2023-06-15 Thread Gaurav Agarwal
HI

I am using spark with iceberg, updating the table with 1700 columns ,
We are loading 0.6 Million rows from parquet files ,in future it will be 16
Million rows and trying to update the data in the table which has 16
buckets .
Using the default partitioner of spark .Also we don't do any repartitioning
of the dataset.on the bucketing column,
One of the executor fails with OOME , and it recovers and again fails.when
we are using Merge Into strategy of iceberg
Merge into target( select * from source) on Target.id= source.id when
matched then update set
When not matched then insert

But when we do append blind append . this works.

Question :

How to find what the issue is ? as we are running spark on EKS cluster
.when executor gives OOME it dies logs also gone , unable to see the logs.

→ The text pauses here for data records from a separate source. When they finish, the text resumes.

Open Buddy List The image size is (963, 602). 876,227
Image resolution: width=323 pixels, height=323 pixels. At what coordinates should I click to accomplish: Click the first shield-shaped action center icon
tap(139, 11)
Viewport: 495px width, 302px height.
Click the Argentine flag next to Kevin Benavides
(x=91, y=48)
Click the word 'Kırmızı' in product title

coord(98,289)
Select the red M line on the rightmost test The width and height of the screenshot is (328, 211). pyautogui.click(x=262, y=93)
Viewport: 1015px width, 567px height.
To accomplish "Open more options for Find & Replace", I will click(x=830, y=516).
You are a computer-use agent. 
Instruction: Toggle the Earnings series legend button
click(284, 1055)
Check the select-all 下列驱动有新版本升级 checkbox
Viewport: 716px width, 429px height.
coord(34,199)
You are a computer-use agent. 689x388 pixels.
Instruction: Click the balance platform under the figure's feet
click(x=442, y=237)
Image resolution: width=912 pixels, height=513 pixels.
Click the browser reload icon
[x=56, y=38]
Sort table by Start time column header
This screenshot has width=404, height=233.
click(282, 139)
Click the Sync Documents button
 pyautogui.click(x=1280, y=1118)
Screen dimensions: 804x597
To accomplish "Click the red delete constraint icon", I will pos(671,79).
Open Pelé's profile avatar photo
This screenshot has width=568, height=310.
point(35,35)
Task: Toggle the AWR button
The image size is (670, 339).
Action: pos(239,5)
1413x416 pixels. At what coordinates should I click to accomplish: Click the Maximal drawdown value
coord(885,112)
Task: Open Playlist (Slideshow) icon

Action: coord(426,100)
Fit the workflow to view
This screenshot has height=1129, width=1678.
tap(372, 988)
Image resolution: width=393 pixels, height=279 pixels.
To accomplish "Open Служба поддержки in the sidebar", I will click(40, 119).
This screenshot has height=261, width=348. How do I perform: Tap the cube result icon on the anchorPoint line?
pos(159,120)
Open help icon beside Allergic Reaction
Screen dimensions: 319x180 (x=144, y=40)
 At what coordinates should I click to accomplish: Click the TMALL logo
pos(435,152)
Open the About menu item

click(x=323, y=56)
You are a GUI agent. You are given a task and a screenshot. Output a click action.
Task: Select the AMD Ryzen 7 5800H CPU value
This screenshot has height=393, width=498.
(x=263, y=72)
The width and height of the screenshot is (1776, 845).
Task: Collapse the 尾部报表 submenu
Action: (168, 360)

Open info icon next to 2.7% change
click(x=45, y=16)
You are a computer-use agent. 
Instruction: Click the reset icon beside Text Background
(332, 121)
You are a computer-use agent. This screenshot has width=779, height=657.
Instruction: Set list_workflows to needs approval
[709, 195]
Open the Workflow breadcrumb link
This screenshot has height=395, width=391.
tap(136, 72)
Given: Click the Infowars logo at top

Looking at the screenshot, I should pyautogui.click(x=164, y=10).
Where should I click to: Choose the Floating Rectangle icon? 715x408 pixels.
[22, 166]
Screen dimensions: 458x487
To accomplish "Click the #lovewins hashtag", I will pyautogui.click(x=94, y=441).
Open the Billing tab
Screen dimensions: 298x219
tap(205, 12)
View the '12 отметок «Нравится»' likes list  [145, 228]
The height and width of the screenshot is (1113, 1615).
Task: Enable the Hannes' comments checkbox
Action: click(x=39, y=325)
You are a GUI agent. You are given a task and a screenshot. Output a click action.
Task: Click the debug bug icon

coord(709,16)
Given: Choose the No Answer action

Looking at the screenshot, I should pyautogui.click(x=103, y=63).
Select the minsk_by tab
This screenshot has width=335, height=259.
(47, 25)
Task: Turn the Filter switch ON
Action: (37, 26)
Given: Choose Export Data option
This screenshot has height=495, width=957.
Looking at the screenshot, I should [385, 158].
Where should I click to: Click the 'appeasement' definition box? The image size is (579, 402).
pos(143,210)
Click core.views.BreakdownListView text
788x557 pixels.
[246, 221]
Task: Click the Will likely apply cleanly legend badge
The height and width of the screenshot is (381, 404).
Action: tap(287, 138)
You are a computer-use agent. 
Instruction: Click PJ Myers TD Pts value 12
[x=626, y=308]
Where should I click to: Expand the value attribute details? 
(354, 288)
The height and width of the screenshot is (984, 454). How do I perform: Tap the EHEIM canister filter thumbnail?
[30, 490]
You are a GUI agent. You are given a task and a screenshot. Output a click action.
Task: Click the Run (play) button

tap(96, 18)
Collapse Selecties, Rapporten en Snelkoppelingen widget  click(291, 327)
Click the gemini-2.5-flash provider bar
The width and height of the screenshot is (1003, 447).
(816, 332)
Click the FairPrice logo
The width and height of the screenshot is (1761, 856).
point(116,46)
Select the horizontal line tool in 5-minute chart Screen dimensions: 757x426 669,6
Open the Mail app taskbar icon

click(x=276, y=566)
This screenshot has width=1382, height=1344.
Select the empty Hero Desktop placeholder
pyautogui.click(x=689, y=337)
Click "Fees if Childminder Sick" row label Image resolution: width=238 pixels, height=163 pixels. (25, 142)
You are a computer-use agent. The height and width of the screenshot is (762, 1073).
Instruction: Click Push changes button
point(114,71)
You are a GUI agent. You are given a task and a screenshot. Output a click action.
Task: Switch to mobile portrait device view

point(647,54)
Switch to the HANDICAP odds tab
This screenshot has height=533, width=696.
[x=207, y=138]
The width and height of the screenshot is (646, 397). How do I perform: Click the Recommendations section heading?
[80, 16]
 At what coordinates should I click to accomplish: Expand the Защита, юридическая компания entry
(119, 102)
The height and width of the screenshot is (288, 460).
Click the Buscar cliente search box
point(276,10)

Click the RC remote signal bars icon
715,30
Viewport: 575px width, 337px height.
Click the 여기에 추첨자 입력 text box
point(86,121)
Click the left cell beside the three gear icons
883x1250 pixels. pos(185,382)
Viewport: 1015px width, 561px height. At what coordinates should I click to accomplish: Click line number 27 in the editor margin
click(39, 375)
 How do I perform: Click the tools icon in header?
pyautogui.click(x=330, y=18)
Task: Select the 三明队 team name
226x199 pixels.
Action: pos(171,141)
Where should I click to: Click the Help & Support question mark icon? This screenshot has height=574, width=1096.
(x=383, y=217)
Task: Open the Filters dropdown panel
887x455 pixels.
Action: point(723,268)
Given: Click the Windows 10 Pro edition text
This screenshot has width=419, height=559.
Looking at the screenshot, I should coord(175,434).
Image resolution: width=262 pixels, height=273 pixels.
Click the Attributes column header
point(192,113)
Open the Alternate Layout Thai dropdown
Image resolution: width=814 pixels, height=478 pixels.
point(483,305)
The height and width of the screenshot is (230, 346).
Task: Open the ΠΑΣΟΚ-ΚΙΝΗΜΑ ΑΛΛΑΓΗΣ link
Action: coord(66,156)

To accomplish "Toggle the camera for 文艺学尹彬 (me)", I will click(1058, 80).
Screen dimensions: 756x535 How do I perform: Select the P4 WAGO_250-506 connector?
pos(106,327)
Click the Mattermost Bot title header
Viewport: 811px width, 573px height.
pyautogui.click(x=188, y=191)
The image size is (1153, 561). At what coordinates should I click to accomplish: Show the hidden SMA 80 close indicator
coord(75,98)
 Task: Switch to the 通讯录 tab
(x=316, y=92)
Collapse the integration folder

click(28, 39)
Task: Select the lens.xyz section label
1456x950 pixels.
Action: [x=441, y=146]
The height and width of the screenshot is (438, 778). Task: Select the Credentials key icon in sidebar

DO we need to partition of the column in the dataset ? when at the time of
loading or once the data is loaded .

Need help to understand?


Re: Spark using iceberg

2023-06-15 Thread Gaurav Agarwal
> HI
>
> I am using spark with iceberg, updating the table with 1700 columns ,
> We are loading 0.6 Million rows from parquet files ,in future it will be
> 16 Million rows and trying to update the data in the table which has 16
> buckets .
> Using the default partitioner of spark .Also we don't do any
> repartitioning of the dataset.on the bucketing column,
> One of the executor fails with OOME , and it recovers and again fails.when
> we are using Merge Into strategy of iceberg
> Merge into target( select * from source) on Target.id= source.id when
> matched then update set
> When not matched then insert
>
> But when we do append blind append . this works.
>
> Question :
>
> How to find what the issue is ? as we are running spark on EKS cluster
> .when executor gives OOME it dies logs also gone , unable to see the logs.
>
> DO we need to partition of the column in the dataset ? when at the time of
> loading or once the data is loaded .
>
> Need help to understand?
>
>


Fwd: iceberg queries

2023-06-15 Thread Gaurav Agarwal
Hi Team,

Sample Merge query:

df.createOrReplaceTempView("source")

MERGE INTO iceberg_hive_cat.iceberg_poc_db.iceberg_tab target
USING (SELECT * FROM source)
ON target.col1 = source.col1// this is my bucket column
WHEN MATCHED  THEN UPDATE SET *
WHEN NOT MATCHED THEN INSERT *

The source dataset is a temporary view and it contains 1.5 million records
in future can 20 Million rows and with id that have 16 buckets.
The target iceberg table has 16 buckets . The source dataset will only
update if matched and insert if not matched with those id

I have 1700 columns in my table.

spark dataset is using default partitioning , do we need to bucket the
spark dataset on bucket column as well ?

Let me know if you need any further details.

it fails with OOME ,

Regards
Gaurav